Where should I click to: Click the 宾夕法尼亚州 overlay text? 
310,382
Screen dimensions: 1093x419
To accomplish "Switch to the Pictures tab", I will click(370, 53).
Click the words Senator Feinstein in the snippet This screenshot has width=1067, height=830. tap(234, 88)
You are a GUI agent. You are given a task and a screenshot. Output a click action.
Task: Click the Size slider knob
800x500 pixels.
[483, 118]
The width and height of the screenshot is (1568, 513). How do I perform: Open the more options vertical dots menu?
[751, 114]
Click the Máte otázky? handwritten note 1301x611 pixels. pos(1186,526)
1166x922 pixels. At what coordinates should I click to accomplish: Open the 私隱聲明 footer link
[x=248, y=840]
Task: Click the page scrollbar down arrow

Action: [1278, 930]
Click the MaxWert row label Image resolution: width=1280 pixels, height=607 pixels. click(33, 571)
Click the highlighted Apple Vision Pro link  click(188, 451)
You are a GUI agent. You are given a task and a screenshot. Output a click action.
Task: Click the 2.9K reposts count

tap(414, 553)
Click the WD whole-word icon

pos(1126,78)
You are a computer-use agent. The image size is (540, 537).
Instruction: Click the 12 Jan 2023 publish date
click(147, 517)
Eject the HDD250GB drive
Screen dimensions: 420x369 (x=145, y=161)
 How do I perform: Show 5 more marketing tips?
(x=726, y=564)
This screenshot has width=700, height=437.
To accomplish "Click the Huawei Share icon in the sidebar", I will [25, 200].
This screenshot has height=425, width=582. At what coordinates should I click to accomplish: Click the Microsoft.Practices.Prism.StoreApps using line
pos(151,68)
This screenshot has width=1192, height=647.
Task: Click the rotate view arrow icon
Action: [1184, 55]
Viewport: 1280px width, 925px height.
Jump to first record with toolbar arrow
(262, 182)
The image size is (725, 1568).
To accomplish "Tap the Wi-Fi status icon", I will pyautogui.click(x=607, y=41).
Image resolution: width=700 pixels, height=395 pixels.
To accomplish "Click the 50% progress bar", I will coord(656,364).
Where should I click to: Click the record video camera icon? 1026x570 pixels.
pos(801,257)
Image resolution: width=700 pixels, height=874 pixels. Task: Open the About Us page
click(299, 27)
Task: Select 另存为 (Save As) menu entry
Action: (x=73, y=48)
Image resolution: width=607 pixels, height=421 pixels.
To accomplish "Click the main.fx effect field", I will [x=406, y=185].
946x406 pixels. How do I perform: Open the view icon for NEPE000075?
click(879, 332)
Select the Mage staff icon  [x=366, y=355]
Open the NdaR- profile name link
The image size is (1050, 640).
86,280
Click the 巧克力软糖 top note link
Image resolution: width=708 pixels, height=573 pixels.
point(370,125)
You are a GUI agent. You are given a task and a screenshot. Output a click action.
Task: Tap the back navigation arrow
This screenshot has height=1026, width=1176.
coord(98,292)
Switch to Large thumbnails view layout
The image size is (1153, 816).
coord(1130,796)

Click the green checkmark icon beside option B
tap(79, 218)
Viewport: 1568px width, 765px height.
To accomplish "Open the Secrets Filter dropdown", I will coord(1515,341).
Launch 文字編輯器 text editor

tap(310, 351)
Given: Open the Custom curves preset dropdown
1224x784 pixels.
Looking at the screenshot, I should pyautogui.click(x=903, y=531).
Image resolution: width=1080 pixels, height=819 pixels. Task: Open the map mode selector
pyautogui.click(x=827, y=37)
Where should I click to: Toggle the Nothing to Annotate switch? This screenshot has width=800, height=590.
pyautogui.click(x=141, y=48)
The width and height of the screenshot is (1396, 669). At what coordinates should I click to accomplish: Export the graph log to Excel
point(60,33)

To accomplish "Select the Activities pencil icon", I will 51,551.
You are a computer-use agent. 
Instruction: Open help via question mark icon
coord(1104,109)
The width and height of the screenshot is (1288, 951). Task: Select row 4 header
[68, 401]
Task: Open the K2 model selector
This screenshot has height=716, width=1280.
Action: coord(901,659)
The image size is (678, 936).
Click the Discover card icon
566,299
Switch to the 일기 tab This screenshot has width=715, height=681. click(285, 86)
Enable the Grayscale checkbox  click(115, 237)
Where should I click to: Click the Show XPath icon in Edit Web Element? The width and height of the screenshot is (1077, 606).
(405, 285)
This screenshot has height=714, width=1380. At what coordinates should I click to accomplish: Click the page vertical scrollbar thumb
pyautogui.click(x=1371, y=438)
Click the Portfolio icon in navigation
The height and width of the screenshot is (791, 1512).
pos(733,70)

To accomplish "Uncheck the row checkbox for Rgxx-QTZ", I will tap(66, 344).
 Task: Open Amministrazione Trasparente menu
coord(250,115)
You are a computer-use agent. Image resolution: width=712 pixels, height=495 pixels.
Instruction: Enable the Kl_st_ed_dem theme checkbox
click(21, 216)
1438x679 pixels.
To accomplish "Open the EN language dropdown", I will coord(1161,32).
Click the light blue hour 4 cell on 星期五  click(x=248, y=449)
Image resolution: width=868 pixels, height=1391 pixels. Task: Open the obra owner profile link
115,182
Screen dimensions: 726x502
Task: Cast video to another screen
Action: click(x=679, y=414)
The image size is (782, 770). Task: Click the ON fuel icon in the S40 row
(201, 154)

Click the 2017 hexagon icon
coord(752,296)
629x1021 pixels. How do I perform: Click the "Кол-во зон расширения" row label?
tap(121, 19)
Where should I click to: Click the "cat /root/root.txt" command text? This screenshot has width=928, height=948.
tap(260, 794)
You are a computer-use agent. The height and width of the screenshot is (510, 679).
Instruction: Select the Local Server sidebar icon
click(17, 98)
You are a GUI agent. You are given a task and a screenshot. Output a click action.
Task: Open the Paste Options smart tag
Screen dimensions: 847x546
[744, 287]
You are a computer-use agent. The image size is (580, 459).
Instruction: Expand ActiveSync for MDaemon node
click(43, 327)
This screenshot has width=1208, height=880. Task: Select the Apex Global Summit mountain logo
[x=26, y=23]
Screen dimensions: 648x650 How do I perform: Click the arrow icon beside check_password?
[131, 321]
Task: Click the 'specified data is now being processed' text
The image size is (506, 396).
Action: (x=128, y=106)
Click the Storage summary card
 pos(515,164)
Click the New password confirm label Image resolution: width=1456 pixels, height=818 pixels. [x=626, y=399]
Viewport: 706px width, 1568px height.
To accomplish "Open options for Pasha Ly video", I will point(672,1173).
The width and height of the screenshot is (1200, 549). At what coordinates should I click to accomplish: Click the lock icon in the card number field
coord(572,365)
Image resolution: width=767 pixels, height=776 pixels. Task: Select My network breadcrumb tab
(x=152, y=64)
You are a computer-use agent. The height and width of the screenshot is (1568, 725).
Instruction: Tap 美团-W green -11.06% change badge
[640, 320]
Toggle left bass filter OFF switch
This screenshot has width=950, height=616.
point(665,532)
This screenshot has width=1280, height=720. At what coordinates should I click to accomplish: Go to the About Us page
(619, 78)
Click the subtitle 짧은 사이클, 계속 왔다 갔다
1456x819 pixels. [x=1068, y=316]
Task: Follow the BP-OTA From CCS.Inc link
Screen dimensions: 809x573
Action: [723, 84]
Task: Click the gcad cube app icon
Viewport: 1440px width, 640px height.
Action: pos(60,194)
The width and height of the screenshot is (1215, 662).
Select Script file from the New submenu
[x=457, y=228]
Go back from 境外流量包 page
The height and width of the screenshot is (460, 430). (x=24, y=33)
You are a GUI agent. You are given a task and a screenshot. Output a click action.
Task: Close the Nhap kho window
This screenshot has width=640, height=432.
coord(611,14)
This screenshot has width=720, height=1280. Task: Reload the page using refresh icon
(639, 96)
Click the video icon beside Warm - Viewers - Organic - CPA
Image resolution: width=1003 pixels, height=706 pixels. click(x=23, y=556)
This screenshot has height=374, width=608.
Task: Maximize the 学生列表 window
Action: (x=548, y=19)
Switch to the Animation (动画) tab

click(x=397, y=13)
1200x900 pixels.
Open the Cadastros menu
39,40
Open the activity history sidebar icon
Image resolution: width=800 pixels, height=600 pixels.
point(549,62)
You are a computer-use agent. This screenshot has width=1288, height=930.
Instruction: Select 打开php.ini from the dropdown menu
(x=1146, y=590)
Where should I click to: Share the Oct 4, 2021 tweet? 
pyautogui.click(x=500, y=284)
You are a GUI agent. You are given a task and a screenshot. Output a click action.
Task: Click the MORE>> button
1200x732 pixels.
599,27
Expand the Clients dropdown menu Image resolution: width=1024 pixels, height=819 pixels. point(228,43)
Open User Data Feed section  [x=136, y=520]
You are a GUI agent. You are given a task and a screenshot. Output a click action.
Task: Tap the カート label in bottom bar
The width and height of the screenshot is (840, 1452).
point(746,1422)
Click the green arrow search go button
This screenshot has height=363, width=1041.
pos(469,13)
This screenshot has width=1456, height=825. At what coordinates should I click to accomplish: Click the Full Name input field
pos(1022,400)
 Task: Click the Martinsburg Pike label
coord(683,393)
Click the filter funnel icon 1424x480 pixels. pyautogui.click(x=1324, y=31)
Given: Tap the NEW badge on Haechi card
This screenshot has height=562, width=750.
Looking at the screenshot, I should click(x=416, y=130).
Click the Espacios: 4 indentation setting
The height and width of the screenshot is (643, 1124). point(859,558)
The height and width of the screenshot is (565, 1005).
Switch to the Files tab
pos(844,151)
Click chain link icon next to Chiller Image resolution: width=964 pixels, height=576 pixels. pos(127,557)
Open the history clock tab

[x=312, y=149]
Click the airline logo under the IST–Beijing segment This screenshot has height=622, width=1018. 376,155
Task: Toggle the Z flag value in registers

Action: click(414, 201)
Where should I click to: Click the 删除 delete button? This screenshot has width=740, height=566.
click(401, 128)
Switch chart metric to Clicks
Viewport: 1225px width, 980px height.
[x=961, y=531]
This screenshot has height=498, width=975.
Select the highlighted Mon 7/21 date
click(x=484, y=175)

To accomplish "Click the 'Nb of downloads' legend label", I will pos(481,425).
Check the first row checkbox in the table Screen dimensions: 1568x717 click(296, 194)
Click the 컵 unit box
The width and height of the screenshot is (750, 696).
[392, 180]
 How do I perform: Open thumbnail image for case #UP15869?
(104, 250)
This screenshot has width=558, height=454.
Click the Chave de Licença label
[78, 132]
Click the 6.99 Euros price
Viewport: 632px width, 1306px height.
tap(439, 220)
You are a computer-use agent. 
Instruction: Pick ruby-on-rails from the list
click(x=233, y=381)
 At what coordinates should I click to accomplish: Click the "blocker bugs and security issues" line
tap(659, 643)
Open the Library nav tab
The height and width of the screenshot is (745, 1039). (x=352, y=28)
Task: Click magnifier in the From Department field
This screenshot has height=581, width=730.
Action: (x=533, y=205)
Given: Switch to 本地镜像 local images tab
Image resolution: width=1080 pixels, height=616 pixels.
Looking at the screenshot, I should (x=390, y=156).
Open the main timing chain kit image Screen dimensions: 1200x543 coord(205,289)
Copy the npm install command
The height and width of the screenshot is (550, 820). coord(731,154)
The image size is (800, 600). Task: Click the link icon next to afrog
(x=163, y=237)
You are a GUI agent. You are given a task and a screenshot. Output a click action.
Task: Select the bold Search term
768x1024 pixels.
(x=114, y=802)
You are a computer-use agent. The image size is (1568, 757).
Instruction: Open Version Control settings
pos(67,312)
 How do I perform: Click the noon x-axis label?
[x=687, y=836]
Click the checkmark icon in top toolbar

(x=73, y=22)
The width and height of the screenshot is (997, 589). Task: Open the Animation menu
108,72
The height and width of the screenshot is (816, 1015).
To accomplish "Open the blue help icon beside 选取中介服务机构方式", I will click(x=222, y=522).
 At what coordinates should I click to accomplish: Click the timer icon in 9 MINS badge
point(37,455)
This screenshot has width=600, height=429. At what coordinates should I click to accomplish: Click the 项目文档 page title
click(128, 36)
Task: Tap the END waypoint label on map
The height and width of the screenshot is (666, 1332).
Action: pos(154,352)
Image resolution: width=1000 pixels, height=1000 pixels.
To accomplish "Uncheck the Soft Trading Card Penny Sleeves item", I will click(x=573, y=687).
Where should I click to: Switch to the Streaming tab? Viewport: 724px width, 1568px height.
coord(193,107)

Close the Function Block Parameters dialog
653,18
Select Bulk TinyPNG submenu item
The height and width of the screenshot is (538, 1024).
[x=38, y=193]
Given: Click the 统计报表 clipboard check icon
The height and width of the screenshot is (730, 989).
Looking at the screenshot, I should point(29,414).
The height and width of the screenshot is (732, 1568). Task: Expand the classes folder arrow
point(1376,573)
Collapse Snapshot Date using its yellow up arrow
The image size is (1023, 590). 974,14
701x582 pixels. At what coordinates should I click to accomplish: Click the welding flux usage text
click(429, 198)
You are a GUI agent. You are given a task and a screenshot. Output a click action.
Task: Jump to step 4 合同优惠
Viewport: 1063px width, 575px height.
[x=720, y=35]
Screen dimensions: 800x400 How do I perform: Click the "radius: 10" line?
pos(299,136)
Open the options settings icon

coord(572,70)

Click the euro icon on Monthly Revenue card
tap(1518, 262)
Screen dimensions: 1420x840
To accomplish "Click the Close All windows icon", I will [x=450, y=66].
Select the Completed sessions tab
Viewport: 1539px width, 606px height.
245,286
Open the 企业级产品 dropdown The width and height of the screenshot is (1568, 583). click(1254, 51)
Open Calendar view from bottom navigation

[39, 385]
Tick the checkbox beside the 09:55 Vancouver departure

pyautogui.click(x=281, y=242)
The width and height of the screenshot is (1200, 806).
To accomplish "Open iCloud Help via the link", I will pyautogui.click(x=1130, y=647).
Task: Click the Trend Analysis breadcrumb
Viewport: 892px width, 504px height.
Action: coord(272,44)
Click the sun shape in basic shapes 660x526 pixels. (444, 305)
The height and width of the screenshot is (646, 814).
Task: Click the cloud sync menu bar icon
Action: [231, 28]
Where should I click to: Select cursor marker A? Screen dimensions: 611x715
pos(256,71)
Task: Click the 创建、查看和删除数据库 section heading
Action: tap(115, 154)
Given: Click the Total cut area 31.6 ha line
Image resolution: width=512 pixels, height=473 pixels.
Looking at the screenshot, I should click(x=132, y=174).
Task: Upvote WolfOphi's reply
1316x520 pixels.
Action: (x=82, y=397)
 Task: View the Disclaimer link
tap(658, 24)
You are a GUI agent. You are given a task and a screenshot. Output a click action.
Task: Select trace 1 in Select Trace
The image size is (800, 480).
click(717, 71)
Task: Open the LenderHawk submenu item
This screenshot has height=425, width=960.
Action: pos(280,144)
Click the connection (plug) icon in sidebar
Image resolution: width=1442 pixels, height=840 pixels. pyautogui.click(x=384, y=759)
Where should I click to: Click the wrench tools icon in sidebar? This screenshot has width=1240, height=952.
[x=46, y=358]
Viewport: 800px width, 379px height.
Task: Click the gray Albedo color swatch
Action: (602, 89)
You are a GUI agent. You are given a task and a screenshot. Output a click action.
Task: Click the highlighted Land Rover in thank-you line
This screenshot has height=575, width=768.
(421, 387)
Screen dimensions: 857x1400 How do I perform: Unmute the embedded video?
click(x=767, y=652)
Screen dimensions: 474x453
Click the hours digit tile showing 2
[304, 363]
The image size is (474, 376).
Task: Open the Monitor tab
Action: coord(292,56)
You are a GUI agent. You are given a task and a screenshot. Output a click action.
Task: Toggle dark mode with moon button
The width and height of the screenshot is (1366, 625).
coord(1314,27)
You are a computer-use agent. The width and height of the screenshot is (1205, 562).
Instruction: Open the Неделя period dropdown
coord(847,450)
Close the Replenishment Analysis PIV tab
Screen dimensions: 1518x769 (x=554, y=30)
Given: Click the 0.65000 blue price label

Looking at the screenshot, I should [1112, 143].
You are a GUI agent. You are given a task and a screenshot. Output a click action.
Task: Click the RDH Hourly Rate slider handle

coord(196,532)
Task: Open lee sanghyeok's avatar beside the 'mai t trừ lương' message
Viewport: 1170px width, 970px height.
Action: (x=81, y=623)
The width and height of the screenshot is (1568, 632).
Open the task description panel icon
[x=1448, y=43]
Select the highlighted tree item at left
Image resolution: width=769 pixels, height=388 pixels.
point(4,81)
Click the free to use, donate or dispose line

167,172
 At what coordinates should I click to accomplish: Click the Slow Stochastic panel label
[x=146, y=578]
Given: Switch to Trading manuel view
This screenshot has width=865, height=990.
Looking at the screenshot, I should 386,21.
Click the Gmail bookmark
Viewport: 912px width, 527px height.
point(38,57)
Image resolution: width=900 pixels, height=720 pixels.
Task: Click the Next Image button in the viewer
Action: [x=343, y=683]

★ ★ ★ ★

TO DO: Copy back the listing above exactly, but only from the line with "Screen dimensions: 800x400" through the line with "Screen dimensions: 1420x840", both ends included.

ANSWER FOR THIS EXERCISE:
Screen dimensions: 800x400 How do I perform: Click the "radius: 10" line?
pos(299,136)
Open the options settings icon

coord(572,70)

Click the euro icon on Monthly Revenue card
tap(1518, 262)
Screen dimensions: 1420x840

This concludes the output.